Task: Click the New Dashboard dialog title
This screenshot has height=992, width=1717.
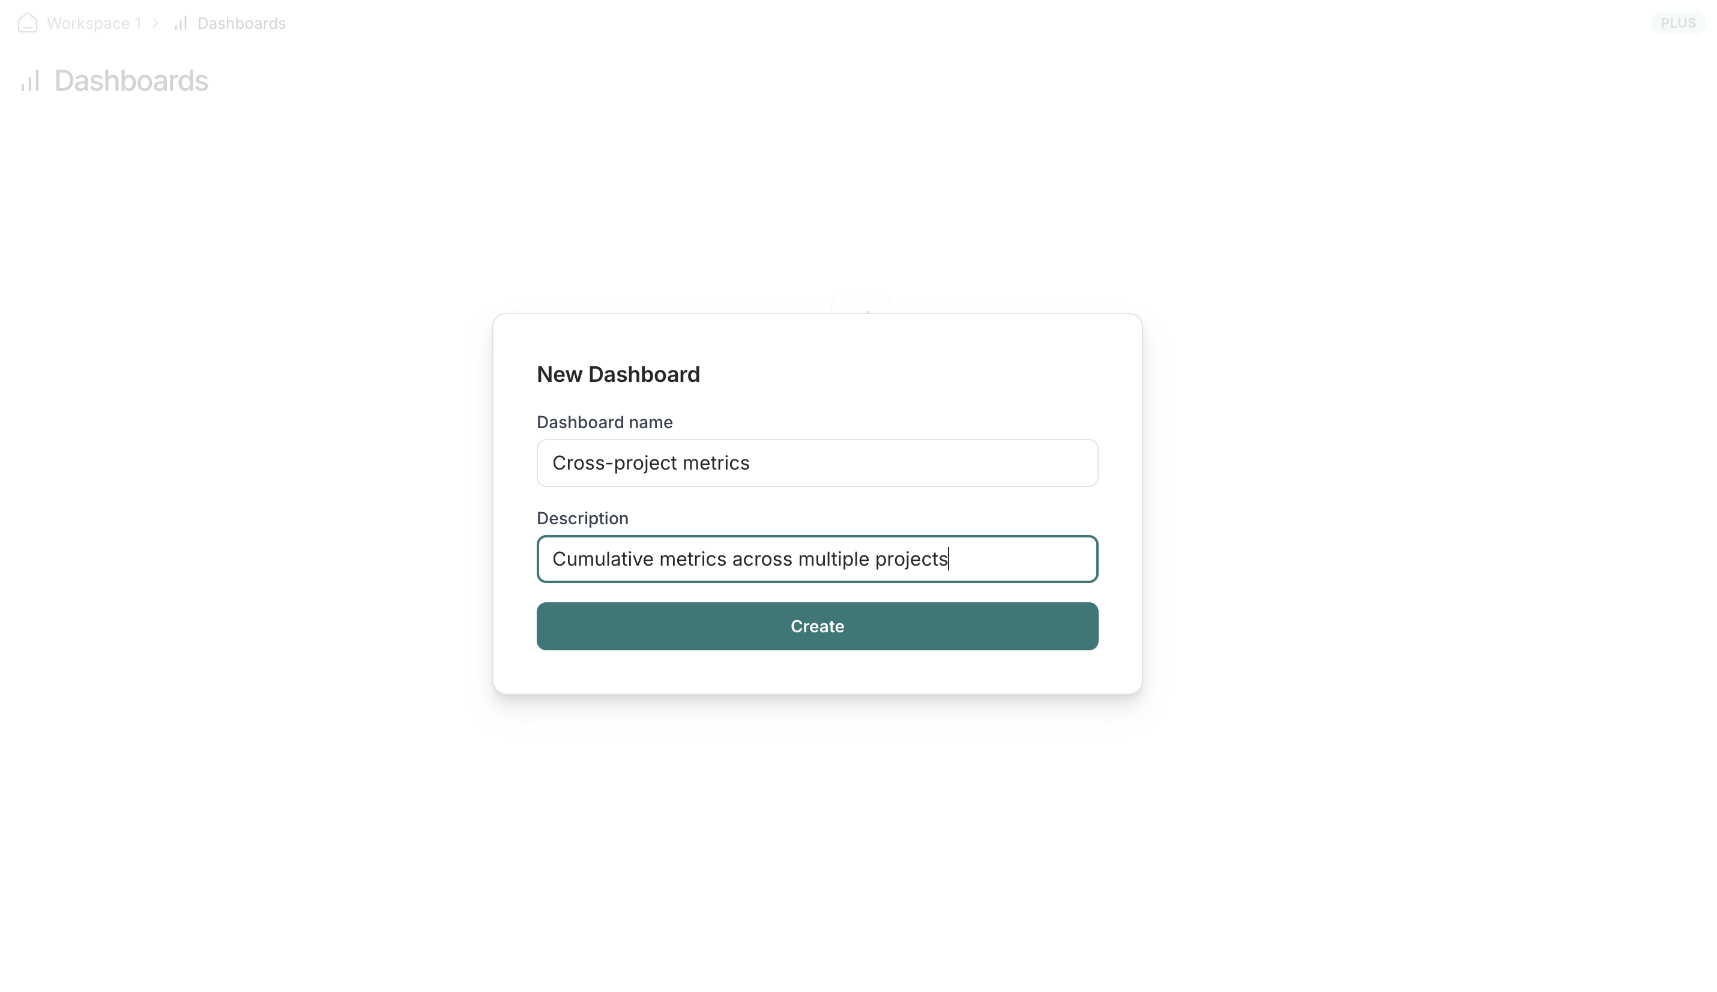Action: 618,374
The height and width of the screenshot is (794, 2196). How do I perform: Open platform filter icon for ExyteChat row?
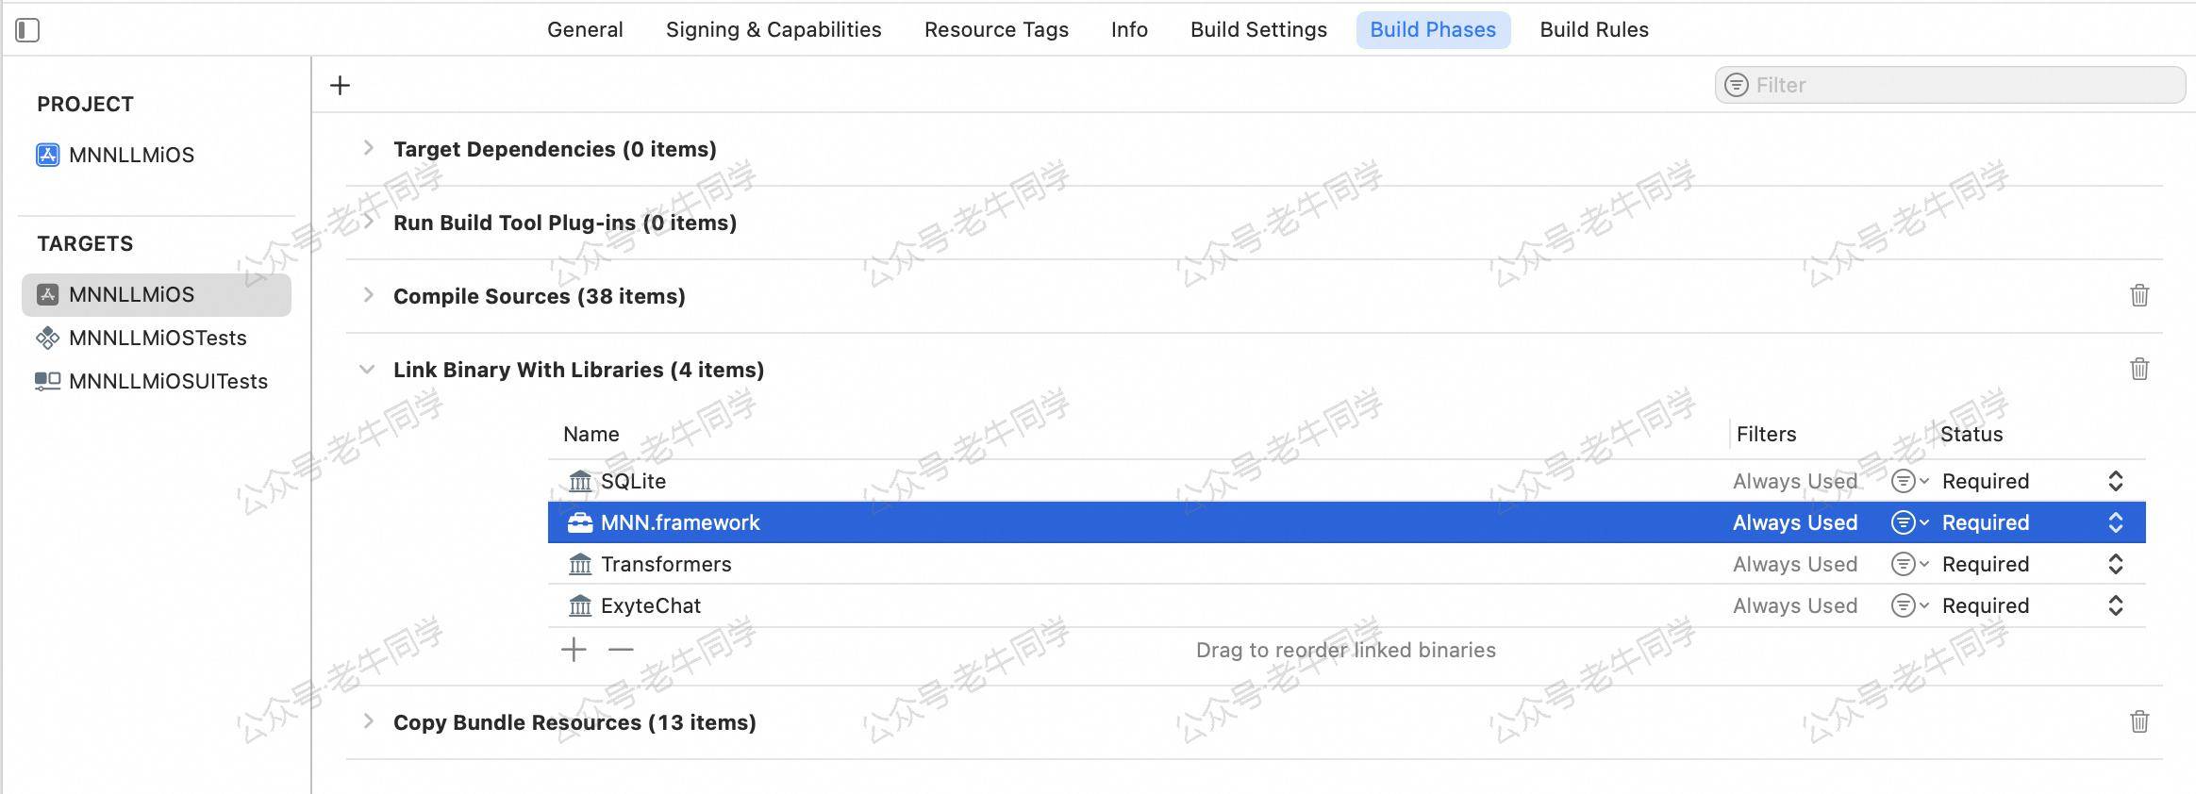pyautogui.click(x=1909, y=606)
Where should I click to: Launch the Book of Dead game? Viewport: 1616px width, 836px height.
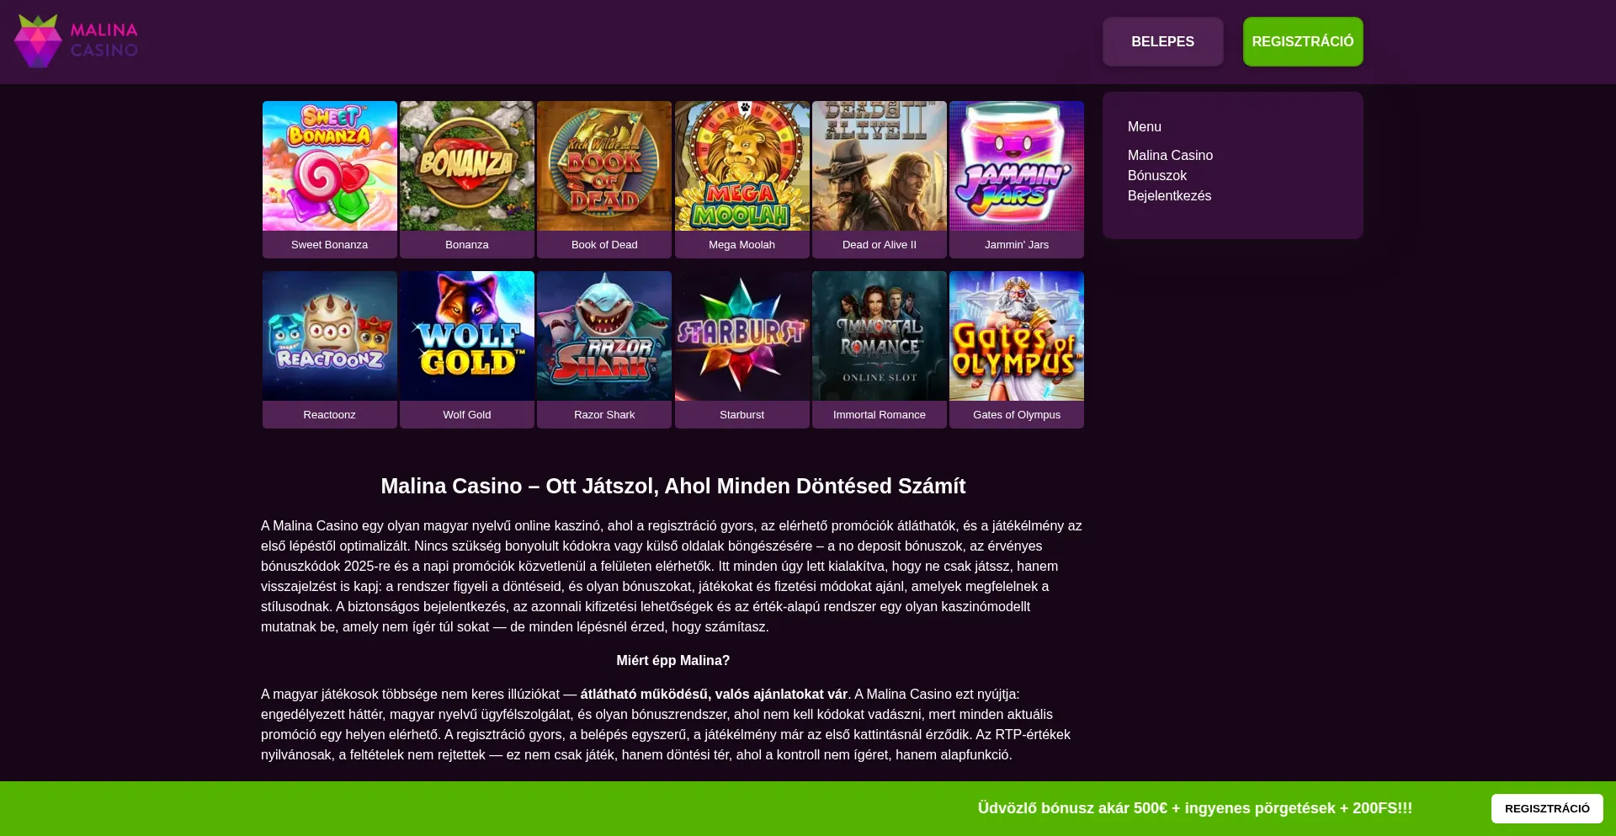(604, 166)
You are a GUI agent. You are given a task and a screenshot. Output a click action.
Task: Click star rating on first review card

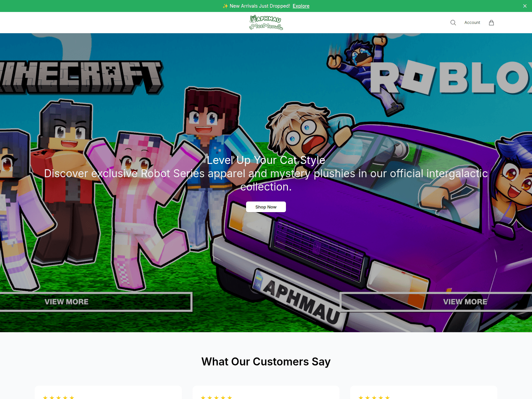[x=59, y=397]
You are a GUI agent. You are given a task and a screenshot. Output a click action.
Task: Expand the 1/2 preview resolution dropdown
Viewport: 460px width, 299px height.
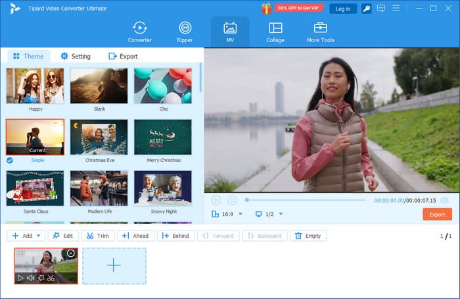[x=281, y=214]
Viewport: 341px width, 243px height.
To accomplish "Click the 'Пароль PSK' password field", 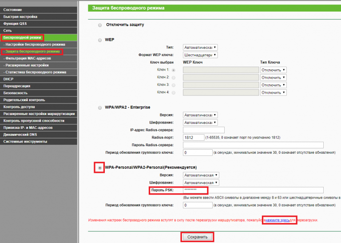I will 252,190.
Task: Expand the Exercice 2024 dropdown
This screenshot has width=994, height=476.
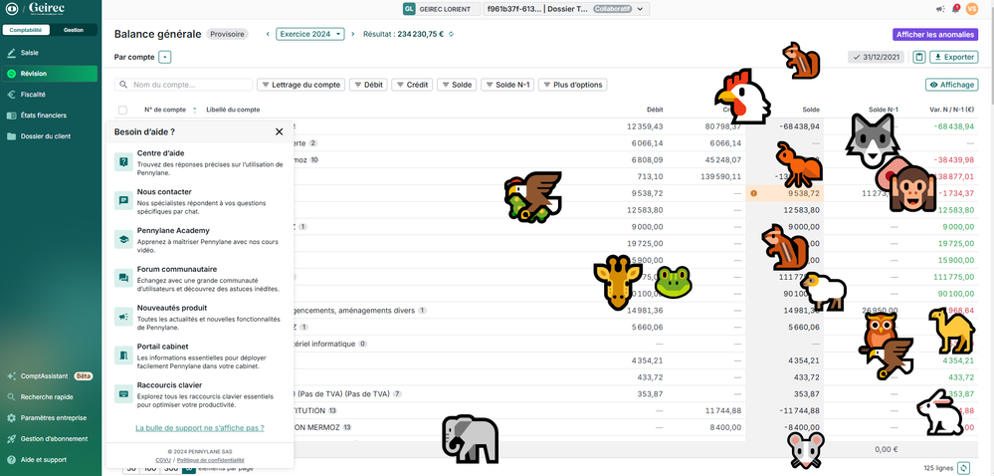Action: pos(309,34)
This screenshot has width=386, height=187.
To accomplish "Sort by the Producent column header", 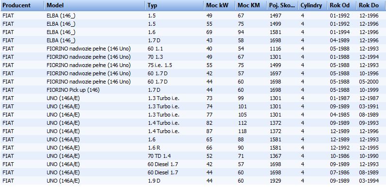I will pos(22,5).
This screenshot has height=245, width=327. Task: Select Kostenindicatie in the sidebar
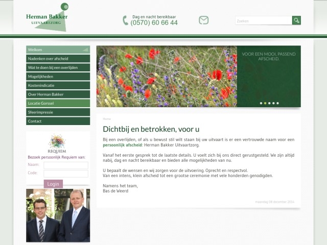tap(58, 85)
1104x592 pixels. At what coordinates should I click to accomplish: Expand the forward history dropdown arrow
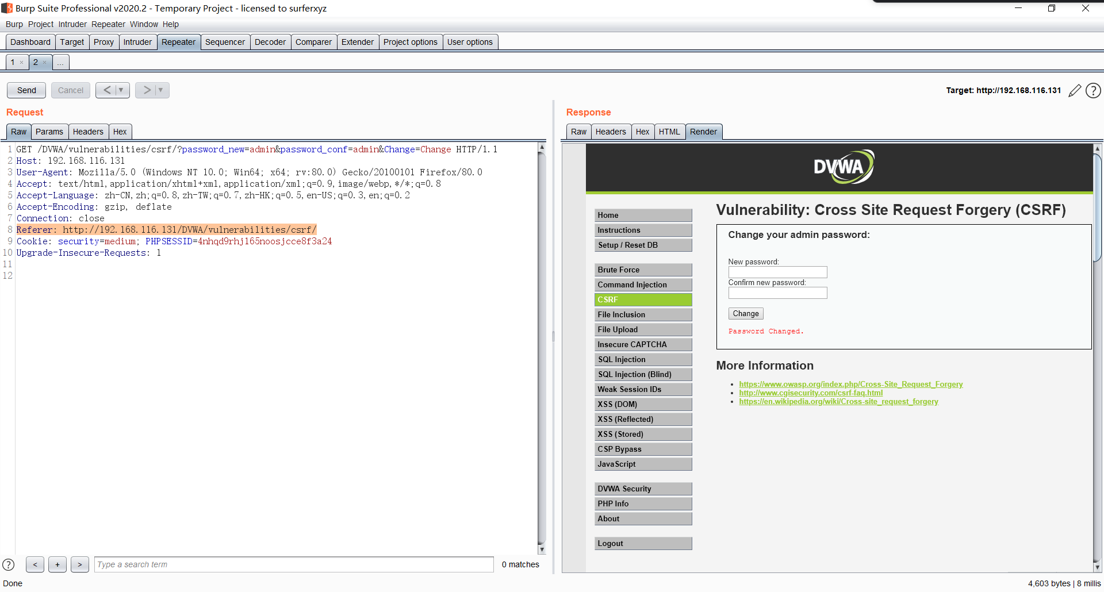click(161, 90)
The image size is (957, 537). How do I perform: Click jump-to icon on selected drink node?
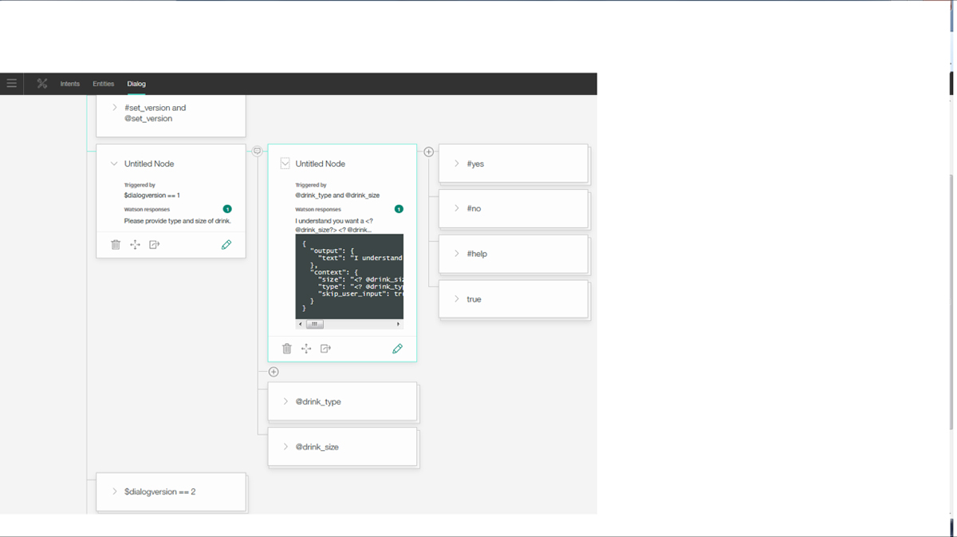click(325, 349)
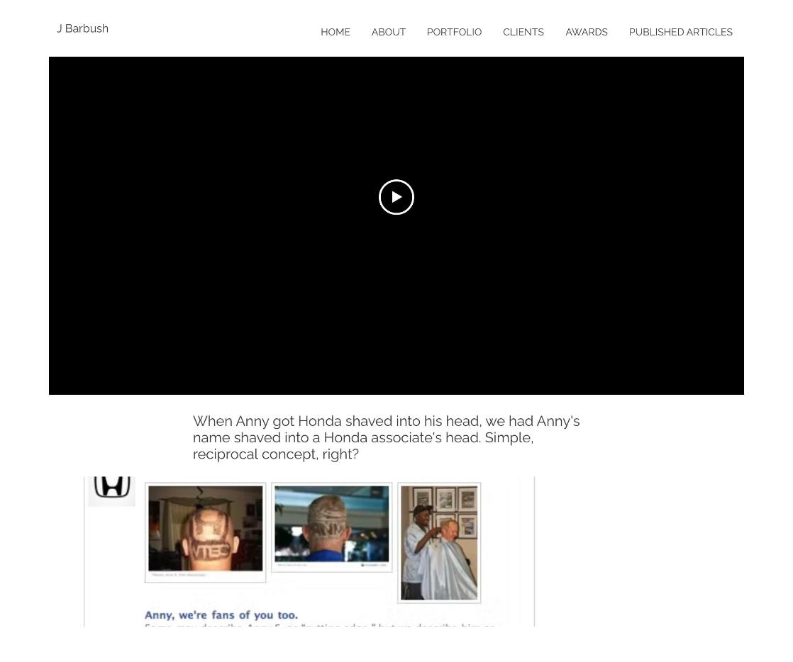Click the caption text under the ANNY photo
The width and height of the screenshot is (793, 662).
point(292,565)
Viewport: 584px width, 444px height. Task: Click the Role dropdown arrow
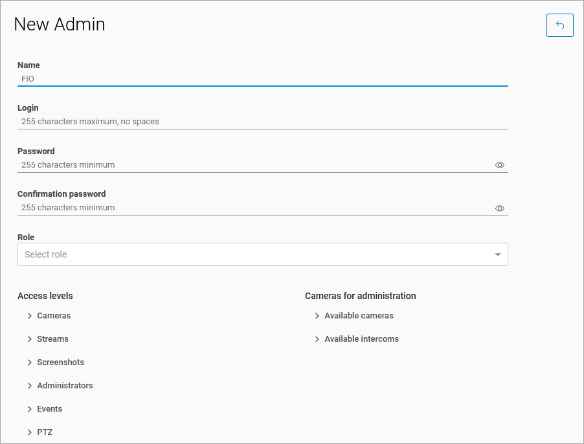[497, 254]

◇ ◇ ◇ ◇ ◇

» **The problem**:
Retype verbatim only the lines beginning with the line that contains "Viewport: 584px width, 444px" and ending with the last line of the listing above; pictures are to be excluded.

» **Reply**:
Viewport: 584px width, 444px height. Task: Click the Role dropdown arrow
[497, 254]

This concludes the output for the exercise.